In mid-October, local non-profit Operation Restoration hosted Upstate Stand Down – a one-day event that provided a free meal, clothing and other services to homeless veterans, such as free haircuts, showers at a nearby motel, blood pressure screenings and eye exams.
The event, which was sponsored by Spartanburg Regional Foundation, was held at the Spartanburg Expo Center and billed as “an opportunity to serve those who have served.”
“Spartanburg Regional Foundation values the sacrifices these men and women have made for our country,” said Kristy Caradori, executive director of Spartanburg Regional Foundation. “We are proud to support the health and wellness of our veterans.”
Prior to the event, Operation Restoration was awarded a $6,585 grant to fund veterans with eyeglasses and wheelchairs. This was one of 27 grants the foundation awarded to Spartanburg Regional Healthcare System departments and community non-profit organizations in 2016. These grants totaled $695,000.
“So many of these men and women who defended our freedom lack the support they need for strong overall health,” said Stacey Dulin, grants administrator for Regional Foundation. “I am thankful that the Spartanburg Regional Foundation Board of Trustees approved a grant to help provide for the needs of these veterans. Upstate Stand Down is an inspiring event and a wonderful cause.”
During Upstate Stand Down, staff from several departments of Spartanburg Regional Healthcare System conducted blood pressure screenings and risk assessments for diabetes, handed out care bags, and provided information on nutrition, heart health and other topics.
Other non-profit organizations and agencies supplied information on legal services, employment opportunities and social service benefits.
Stand down to give a hand up
In all, about 500 veterans attended Upstate Stand Down from 11 counties in South Carolina and from several counties in western North Carolina.
“Many are homeless or in transitional housing.

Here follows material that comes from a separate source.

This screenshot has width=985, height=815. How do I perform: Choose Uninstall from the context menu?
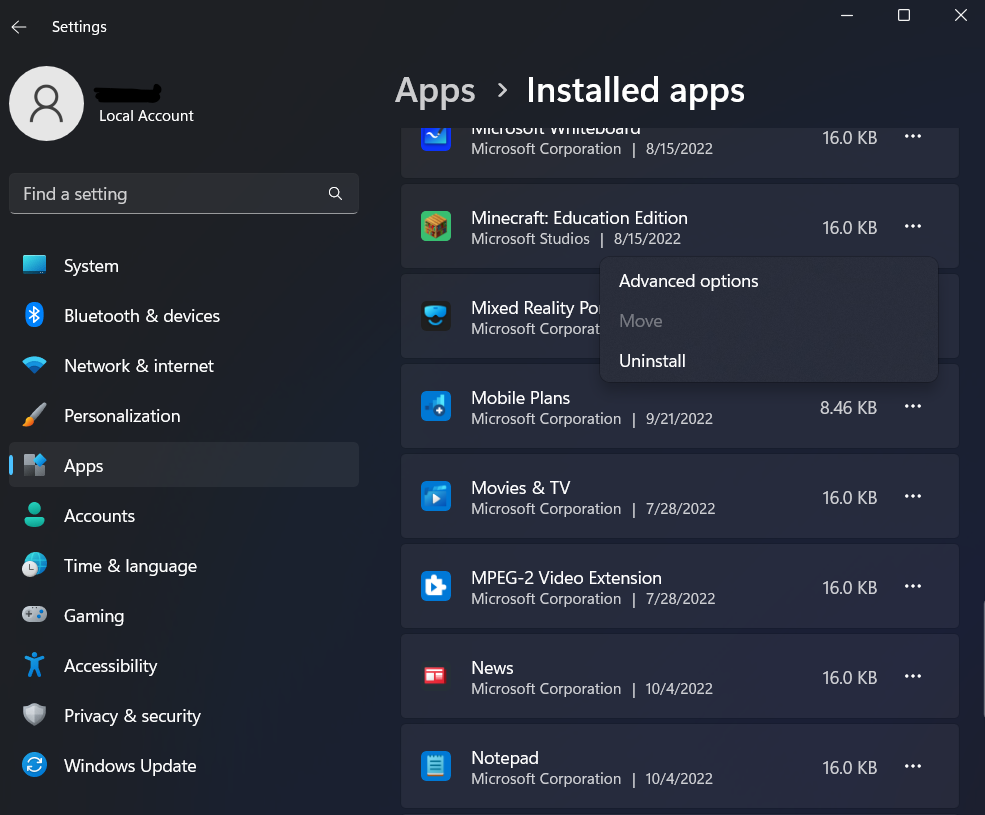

This is all about people trying to help those in need – to give them a hand up,” said Frank Jackson, executive director of Upstate Stand Down.

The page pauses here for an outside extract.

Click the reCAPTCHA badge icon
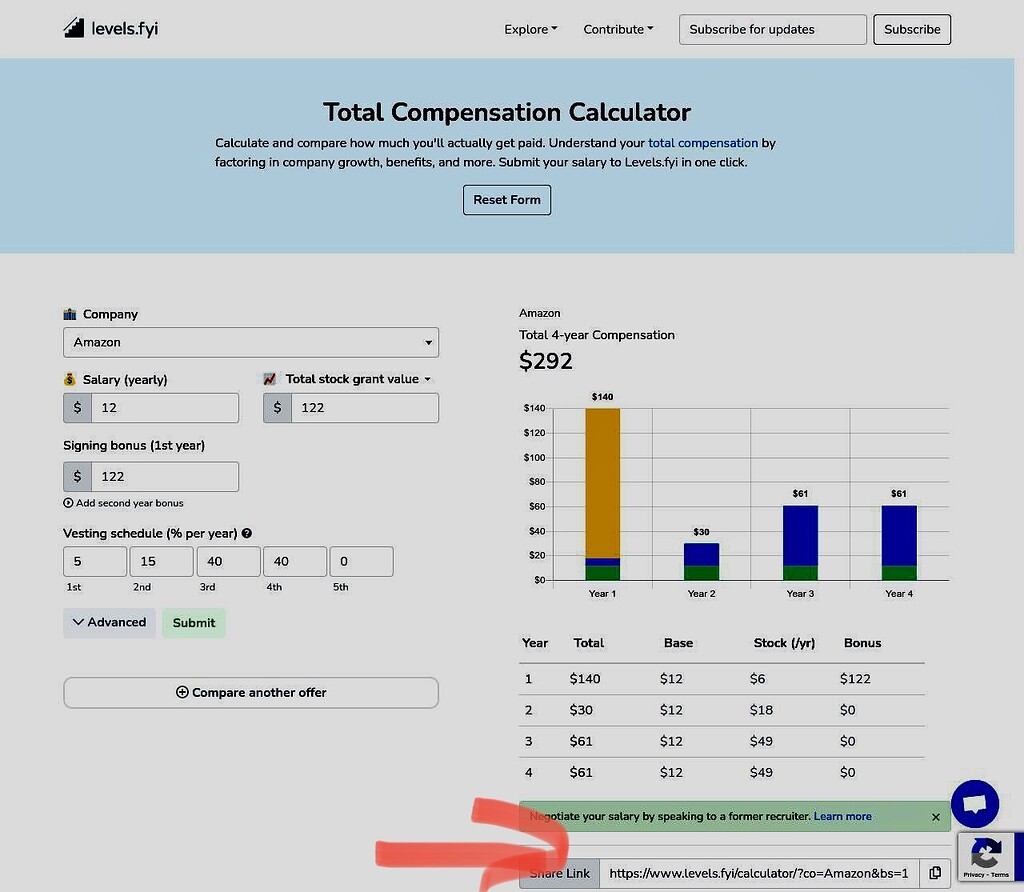 988,852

Operation Restoration supports low-income and homeless residents of the Upstate. Service to veterans is a priority, Jackson said, and Upstate Stand Down is an important avenue for reaching those in financial distress.
“We provide support day-to-day, but to bring all these organizations together under one roof at one time enables us to reach so many more people,” Jackson said.
In addition to the services provided for the veterans, Upstate Stand Down is a “good time for fellowship,” said Dennis Roby, a veteran and volunteer at the event.
Roby felt inspired to join the military during the Vietnam era, when he saw friends drafted and killed in combat. Instead of going to Vietnam, he served in the Navy and was stationed in Europe. He stayed in the Navy until 1993.
Roby’s volunteer work at the event is “my way of helping others in need,” and he enjoys the personal connections the participants make. “It helps reinforce the idea of being brothers in arms,” he said. “If you’ve been in the military, you’re like family.”
That’s how George Boone, who came from Polk County, NC, feels as well. A Vietnam veteran and Purple Heart recipient, he said he went years without wanting people to know that he’d served, as there was a stigma surrounding service in Vietnam.
He didn’t seek out others who shared his experience, but, “now I need them,” he said. Boone also said he “got some good stuff” at Upstate Stand Down and that he appreciates the efforts of volunteers and sponsors.